▶ YOUR ASSIGNMENT: From the listing below, extract each line containing the string "December".

▶ EXERCISE MATERIAL:
----

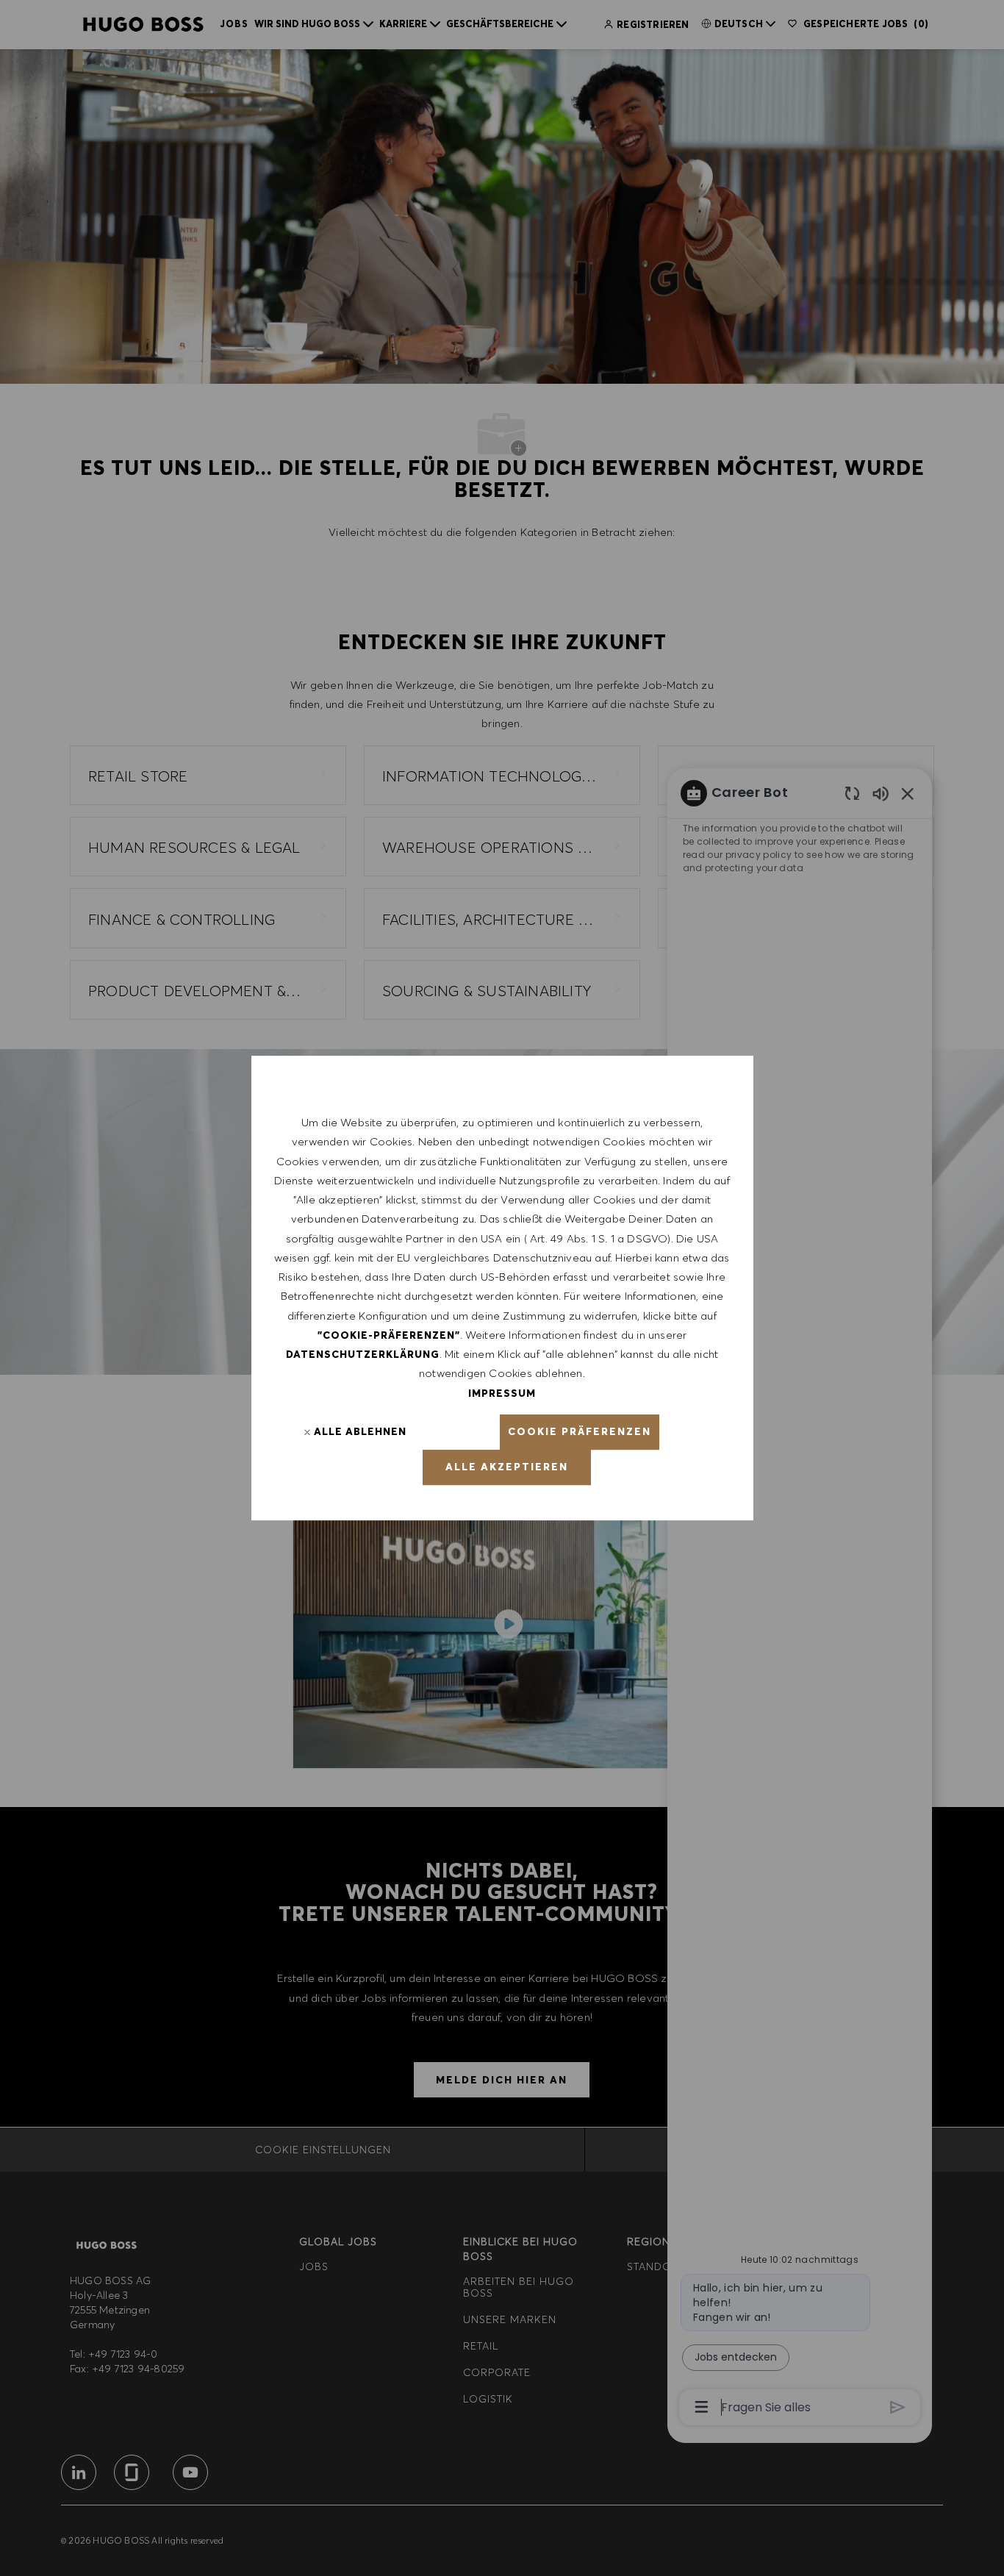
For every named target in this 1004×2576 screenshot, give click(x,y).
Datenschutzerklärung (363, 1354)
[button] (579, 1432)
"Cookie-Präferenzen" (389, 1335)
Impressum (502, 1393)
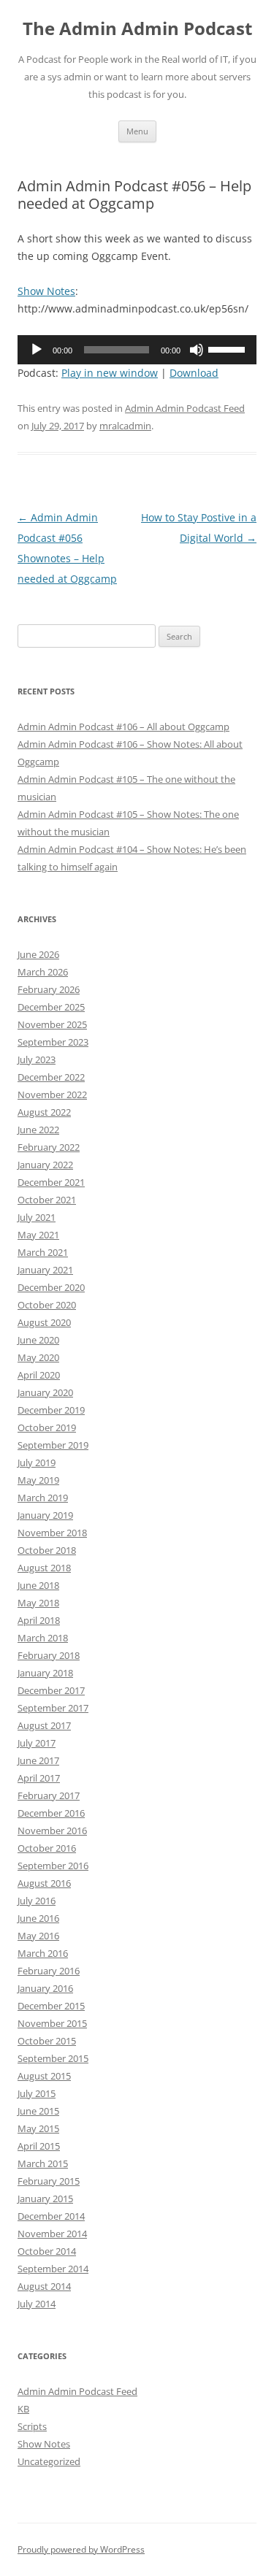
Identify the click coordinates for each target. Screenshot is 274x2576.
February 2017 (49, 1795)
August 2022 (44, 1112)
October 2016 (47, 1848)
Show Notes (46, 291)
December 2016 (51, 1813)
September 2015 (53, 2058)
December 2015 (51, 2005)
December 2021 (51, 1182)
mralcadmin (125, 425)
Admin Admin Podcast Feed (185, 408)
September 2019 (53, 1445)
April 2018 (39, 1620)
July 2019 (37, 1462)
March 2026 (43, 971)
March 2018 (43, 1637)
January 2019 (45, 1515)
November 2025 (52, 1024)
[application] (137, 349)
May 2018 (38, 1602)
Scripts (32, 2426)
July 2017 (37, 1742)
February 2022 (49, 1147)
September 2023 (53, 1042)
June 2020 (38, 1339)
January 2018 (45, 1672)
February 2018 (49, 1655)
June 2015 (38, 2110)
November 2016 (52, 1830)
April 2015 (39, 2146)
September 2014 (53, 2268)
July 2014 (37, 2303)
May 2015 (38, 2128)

----

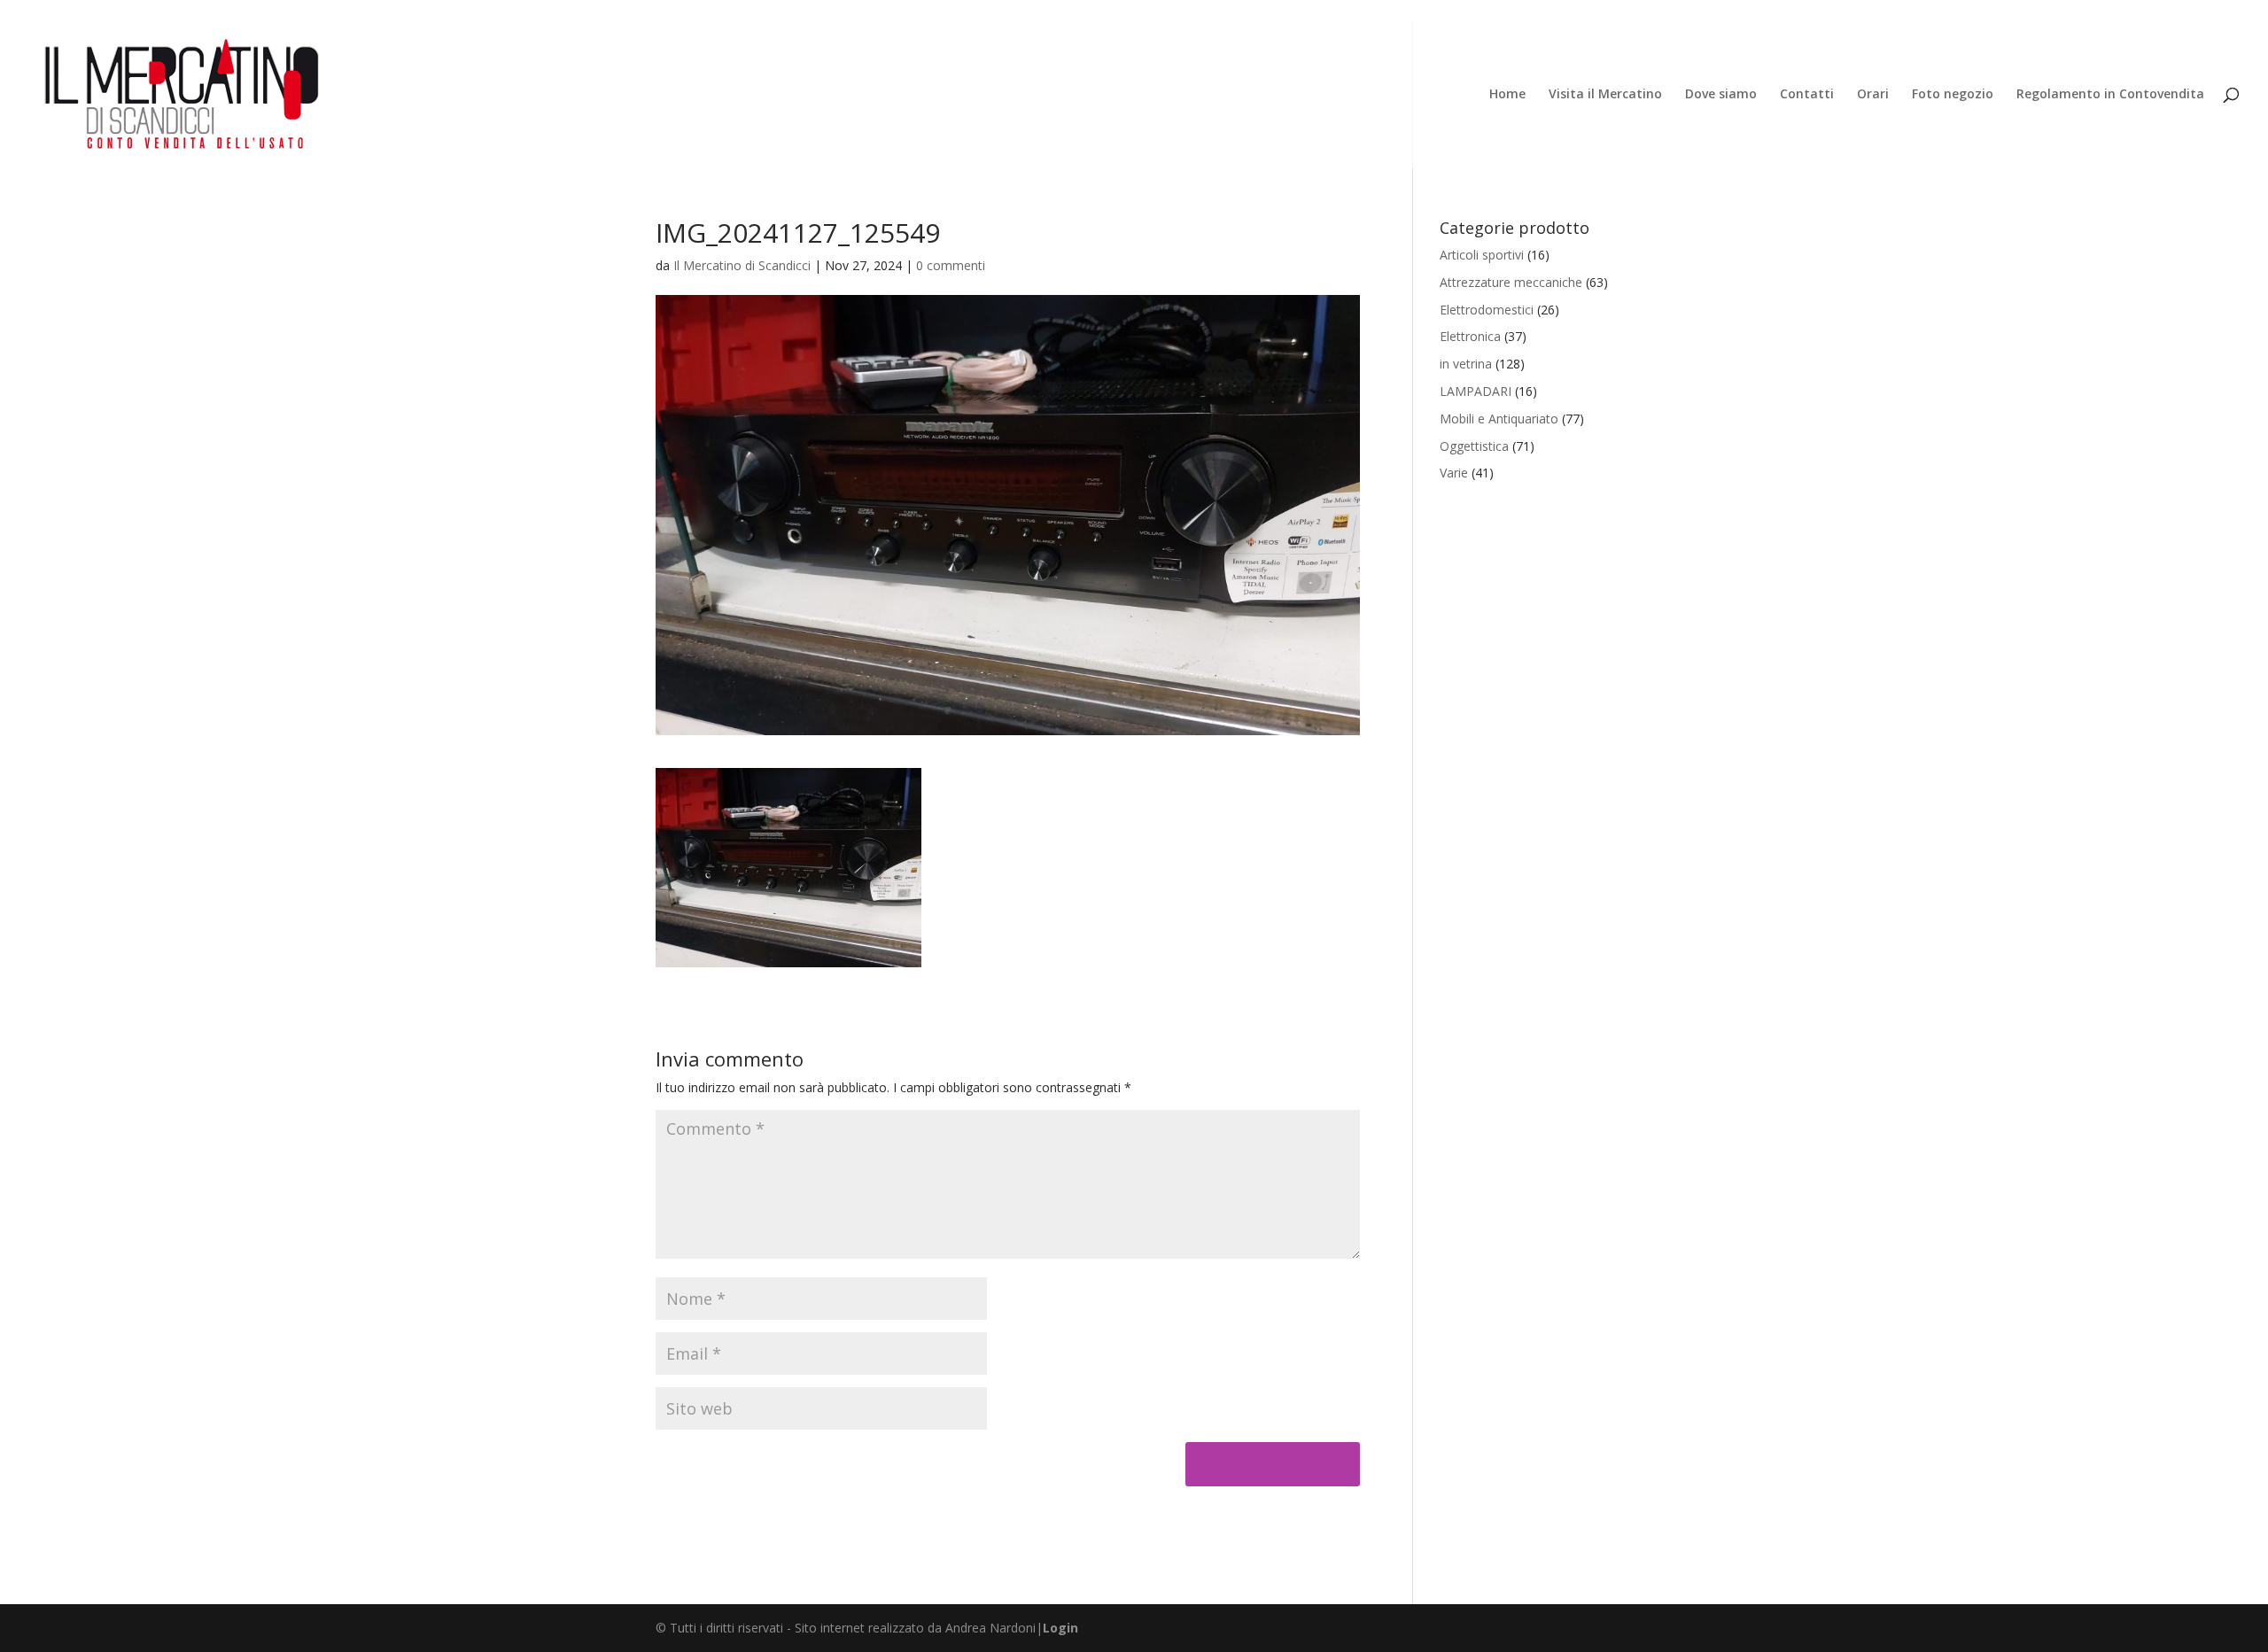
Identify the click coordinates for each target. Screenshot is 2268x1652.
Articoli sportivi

----

▶ EXPECTED OUTPUT:
December 2016 (51, 1813)
December 2015 (51, 2005)
December 2021 (51, 1182)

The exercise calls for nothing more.